Tutorial 1: Introdcution to R Programming
========================================================
author: Mr. Zebin Yang
date: Sep. 11, 2018
autosize: true
width: 2400
height: 1000
* I am a year 2 PhD Student at SaaS, studying machine learning.
* Office Hour: Thursday 13pm-16pm
* Location: RR114
========================================================
**Welcome to R!**
* [R website: https://cran.r-project.org](https://cran.r-project.org)
* R is a freely available programming language and is also the most widely used statistics programming language.
* The core of R is an interpreted computer language which allows branching and looping as well as modular programming using functions.
* R has the state-of-art graphics capability.
**Intended Learning Outcomes**
* Learn R's basic data structure and syntax.
* Capable to use R for simple data processing.
**Practice**
* datacamp
https://campus.datacamp.com/courses/free-introduction-to-r/
========================================================
**"Hello, World!" program**
* R Command Prompt
It is easy to start your R command prompt by just typing commands at console. For example
```{r}
myString <- "Hello, World!"
print(myString)
```
========================================================
**"Hello, World!" program**
* R Script File
Suppose we have a file "test.R" contatining the following codes.
myString <- "Hello, World!"
print(myString)
Then we can run this file in the command line by:
Rscript test.R
========================================================
**Loading Data**
* Check & reset working directory
```{r}
getwd()
setwd("../") # redirecting to a new directory
```
* Load data from csv or txt file
```{r}
df = read.csv("City_df.csv")
df = read.table("MyData.txt",sep=',',header=TRUE)
head(df, 2)
```
========================================================
**Loading Data**
* R built-in dataset
```{r, width=10}
head(iris)
summary(iris)
```
========================================================
**If Else Control**
An if statement can be followed by an optional else if...else statement, which is very useful to test various conditions using single if...else if statement.
```{r, width=10}
x <- c("what","is","truth")
if("Truth" %in% x) {
print("Truth is found the first time")
} else if ("truth" %in% x) {
print("truth is found the second time")
} else {
print("No truth found")
}
```
========================================================
**Loops Control**
* while loop
Repeats a statement or group of statements while a given condition is true. It tests the condition before executing the loop body.
* for loop
Like a while statement, except that it tests the condition at the end of the loop body.
* repeat loop
Executes a sequence of statements multiple times and abbreviates the code that manages the loop variable.
```{r, width=10}
v <- c("Hello","loop")
cnt <- 2
repeat {
print(v)
cnt <- cnt+1
if(cnt > 5) {
break
}
}
```
========================================================
**Function**
A function is a set of statements organized together to perform a specific task. R has a large number of in-built functions and the user can create their own functions.

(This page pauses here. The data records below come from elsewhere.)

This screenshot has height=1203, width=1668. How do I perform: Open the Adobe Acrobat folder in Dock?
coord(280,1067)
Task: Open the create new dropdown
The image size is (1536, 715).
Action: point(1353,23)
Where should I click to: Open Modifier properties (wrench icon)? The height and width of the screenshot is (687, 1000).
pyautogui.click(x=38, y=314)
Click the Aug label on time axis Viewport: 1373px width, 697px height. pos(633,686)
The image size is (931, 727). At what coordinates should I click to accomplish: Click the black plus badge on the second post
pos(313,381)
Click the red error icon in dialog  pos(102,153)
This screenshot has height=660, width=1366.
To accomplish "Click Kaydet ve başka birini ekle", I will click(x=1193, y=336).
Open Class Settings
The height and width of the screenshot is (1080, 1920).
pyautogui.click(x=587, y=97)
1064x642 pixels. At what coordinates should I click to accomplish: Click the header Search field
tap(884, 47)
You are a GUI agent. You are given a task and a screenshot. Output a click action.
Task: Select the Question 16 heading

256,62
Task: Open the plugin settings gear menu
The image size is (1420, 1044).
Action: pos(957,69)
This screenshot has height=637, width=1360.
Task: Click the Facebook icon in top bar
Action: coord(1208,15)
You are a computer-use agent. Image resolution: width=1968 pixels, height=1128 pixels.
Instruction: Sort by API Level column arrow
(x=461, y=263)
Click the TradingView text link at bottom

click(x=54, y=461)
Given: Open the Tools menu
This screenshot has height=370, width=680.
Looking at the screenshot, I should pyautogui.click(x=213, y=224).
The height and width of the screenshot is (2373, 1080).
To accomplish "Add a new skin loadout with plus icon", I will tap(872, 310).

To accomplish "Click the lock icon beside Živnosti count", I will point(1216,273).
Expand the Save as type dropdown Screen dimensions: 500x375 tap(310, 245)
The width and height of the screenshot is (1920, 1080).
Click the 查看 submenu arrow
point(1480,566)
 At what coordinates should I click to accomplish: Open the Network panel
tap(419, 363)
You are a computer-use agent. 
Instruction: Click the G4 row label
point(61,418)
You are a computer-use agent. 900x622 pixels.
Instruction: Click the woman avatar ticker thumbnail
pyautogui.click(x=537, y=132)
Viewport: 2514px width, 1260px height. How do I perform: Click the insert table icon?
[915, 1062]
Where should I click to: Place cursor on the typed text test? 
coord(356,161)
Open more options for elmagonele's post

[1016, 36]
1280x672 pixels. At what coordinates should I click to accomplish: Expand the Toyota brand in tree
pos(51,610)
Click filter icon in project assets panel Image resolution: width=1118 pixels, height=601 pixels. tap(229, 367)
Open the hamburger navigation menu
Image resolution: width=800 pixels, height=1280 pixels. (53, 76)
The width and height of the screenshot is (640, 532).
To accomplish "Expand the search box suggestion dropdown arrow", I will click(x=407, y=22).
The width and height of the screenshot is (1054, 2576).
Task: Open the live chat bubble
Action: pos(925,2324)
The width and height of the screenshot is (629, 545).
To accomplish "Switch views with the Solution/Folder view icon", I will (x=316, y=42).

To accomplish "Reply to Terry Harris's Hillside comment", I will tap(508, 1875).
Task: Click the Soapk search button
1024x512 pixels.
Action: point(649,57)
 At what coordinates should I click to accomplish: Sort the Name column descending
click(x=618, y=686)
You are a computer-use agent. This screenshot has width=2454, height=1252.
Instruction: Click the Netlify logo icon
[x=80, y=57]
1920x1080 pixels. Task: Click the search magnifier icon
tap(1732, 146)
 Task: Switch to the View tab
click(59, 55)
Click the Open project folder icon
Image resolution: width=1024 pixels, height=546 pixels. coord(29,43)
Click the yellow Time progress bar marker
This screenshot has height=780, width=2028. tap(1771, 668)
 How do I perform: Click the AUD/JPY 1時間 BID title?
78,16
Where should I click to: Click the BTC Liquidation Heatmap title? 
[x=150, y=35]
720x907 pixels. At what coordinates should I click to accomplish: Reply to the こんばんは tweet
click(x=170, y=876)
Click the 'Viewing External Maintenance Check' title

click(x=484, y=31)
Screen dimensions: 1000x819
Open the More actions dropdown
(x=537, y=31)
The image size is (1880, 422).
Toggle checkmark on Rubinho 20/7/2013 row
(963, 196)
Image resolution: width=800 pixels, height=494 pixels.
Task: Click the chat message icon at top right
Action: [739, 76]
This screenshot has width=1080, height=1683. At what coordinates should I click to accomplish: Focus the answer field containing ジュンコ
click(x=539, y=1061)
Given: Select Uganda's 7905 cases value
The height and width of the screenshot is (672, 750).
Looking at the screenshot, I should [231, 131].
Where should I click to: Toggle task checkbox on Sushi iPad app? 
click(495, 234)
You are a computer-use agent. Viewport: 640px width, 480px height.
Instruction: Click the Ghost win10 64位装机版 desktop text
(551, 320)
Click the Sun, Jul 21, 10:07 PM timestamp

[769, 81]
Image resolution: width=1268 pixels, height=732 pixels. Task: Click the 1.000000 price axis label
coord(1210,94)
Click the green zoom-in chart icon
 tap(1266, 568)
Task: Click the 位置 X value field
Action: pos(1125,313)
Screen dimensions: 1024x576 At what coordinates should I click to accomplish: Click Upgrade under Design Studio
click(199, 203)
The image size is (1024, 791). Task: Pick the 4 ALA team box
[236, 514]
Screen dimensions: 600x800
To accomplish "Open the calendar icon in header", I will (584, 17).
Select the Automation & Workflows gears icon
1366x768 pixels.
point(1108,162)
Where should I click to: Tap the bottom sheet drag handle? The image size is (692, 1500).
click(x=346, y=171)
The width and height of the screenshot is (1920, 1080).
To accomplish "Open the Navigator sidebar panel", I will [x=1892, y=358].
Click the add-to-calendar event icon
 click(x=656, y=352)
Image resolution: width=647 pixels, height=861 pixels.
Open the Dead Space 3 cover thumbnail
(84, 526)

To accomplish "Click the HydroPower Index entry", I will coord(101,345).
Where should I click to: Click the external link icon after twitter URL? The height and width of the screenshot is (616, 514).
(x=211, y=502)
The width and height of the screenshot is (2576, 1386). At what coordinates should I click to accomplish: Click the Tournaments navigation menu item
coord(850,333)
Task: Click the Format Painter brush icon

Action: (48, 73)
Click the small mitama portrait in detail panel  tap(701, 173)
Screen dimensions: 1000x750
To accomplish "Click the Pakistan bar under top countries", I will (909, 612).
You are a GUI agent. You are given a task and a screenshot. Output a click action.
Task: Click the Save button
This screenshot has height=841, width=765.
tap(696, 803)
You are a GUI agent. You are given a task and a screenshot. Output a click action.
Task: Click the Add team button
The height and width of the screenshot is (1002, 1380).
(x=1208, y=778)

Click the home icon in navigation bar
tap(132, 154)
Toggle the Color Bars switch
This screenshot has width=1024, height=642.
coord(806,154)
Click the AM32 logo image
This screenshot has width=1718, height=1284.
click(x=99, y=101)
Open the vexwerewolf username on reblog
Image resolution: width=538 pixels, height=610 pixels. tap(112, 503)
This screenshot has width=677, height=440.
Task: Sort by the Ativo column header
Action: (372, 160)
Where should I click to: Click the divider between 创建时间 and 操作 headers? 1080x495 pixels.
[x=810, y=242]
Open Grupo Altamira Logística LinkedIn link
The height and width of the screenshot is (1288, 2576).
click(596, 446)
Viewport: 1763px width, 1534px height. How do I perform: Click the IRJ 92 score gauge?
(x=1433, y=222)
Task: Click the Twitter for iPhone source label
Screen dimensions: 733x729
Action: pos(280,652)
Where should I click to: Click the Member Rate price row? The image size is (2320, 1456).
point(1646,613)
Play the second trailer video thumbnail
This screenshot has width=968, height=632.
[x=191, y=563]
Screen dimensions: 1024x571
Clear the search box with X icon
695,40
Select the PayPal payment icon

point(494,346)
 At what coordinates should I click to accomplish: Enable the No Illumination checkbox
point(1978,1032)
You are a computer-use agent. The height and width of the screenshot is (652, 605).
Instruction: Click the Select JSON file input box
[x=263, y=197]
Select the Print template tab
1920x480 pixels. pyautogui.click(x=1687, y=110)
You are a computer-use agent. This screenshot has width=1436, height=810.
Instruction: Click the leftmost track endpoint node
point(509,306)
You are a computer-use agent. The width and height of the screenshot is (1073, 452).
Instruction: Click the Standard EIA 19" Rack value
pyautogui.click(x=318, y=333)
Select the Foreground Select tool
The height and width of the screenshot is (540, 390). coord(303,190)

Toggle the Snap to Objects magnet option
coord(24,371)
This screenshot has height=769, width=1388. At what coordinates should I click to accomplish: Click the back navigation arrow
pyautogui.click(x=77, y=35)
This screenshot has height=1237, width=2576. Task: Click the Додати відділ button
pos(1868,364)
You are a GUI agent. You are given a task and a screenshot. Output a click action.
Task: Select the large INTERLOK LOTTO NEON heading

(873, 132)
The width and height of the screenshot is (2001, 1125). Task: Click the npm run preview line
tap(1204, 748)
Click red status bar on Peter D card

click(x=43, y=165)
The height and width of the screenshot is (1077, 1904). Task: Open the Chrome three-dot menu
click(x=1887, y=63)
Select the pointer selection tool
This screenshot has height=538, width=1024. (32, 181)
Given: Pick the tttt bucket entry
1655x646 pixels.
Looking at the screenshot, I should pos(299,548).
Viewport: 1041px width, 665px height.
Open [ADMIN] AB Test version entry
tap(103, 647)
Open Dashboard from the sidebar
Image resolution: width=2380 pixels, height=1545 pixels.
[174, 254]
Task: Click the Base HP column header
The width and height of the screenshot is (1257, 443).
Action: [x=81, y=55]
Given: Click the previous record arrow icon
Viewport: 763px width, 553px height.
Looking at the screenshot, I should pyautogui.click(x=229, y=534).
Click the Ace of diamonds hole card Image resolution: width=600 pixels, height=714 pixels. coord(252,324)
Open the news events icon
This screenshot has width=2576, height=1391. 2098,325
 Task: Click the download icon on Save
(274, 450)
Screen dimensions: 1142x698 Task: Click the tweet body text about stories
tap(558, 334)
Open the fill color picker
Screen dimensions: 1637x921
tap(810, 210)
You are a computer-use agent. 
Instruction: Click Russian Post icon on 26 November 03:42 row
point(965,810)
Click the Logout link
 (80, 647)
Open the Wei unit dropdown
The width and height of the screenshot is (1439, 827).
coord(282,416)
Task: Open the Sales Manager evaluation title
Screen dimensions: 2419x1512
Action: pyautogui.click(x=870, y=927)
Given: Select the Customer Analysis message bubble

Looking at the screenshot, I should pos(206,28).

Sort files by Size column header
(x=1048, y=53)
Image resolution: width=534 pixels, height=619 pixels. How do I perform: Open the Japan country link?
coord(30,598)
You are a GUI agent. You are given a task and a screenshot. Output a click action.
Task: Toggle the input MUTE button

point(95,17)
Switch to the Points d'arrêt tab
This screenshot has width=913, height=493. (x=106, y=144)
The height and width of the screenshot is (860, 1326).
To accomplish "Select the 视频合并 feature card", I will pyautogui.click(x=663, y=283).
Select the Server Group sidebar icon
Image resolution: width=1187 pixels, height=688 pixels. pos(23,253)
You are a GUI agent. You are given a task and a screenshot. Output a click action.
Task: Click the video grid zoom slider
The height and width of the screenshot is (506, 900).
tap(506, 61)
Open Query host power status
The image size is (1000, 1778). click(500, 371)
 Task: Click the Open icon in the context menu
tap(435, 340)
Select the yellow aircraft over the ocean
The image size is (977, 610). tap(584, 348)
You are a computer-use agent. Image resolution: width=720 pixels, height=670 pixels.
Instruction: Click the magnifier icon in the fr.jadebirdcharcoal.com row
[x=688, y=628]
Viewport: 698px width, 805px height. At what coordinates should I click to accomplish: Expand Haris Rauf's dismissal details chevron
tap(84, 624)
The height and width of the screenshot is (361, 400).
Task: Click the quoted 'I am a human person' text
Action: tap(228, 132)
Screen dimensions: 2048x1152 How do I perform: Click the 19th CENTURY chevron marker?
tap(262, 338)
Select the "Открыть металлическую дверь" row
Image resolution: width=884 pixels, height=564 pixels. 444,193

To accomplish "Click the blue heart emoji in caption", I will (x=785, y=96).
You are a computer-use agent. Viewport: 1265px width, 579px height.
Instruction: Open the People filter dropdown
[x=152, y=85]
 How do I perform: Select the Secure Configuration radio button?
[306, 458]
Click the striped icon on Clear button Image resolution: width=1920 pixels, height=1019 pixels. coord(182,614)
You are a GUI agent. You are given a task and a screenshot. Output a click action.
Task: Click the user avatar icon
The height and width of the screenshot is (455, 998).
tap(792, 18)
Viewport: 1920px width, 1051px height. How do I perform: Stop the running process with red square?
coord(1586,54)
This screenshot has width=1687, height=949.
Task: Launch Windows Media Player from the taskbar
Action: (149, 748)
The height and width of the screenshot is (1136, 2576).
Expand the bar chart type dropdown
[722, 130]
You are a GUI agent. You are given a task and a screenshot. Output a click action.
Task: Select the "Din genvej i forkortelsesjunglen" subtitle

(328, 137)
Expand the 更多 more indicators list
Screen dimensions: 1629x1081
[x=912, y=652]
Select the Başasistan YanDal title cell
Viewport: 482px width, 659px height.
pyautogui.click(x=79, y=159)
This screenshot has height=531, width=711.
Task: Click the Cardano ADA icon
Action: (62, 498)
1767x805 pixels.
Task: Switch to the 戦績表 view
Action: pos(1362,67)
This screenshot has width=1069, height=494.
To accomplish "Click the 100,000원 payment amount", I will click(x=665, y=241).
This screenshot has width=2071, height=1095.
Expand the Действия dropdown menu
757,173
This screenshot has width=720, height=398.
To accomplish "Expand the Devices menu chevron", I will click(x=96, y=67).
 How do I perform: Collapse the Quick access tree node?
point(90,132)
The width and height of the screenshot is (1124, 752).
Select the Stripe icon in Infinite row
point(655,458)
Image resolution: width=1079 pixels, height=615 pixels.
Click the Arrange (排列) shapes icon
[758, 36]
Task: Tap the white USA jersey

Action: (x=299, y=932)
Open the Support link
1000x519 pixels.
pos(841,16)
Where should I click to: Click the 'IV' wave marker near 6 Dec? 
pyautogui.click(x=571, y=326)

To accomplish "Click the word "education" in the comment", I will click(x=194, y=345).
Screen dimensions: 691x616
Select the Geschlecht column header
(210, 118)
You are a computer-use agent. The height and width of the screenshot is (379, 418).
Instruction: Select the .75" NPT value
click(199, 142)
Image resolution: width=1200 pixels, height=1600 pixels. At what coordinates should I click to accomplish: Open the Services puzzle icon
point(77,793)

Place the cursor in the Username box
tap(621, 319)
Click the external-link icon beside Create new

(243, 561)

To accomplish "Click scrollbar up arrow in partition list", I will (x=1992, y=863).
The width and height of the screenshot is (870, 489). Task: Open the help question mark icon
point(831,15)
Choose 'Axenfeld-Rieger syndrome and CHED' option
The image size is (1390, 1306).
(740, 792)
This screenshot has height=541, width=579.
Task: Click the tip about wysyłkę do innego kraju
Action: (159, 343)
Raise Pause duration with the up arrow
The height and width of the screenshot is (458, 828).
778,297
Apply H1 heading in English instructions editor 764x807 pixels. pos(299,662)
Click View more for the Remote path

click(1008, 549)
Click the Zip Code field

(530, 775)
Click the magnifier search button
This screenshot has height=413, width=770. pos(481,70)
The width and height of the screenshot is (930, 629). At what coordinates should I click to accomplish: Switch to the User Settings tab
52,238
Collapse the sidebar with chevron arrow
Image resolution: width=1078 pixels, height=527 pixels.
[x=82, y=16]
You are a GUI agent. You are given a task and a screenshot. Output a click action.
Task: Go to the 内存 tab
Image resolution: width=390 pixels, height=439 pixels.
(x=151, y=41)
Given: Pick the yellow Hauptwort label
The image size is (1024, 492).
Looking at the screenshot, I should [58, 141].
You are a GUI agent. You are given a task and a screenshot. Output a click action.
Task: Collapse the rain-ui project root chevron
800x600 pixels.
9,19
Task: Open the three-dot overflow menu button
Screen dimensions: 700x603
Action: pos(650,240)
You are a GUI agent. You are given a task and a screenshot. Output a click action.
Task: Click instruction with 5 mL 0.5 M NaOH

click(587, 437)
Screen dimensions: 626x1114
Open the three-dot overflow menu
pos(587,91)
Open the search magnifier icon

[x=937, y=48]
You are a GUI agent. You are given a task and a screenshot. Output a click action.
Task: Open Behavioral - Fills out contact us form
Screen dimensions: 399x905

* Function Name: This is the actual name of the function. It is stored in R environment as an object with this name.
* Arguments: An argument is a placeholder. When a function is invoked, you pass a value to the argument. Arguments are optional; that is, a function may contain no arguments. Also arguments can have default values.
* Function Body: The function body contains a collection of statements that defines what the function does.
* Return Value: The return value of a function is the last expression in the function body to be evaluated.
```{r, width=10}
# Create a function with arguments.
new.function <- function(a = 3, b = 6) {
print(a * b)
}
# Call the function without giving any argument.
new.function()
# Call the function with giving new values of the argument.
new.function(a = 9,5)
```
========================================================
**Packages**
R packages are a collection of R functions, complied code and sample data. They are stored under a directory called "library" in the R environment.
```{r, width=10}
#Get library locations containing R packages
.libPaths()
```
* Install package
install.packages("Package Name")
* Load Package to Library
library("package Name", lib.loc = "path to library")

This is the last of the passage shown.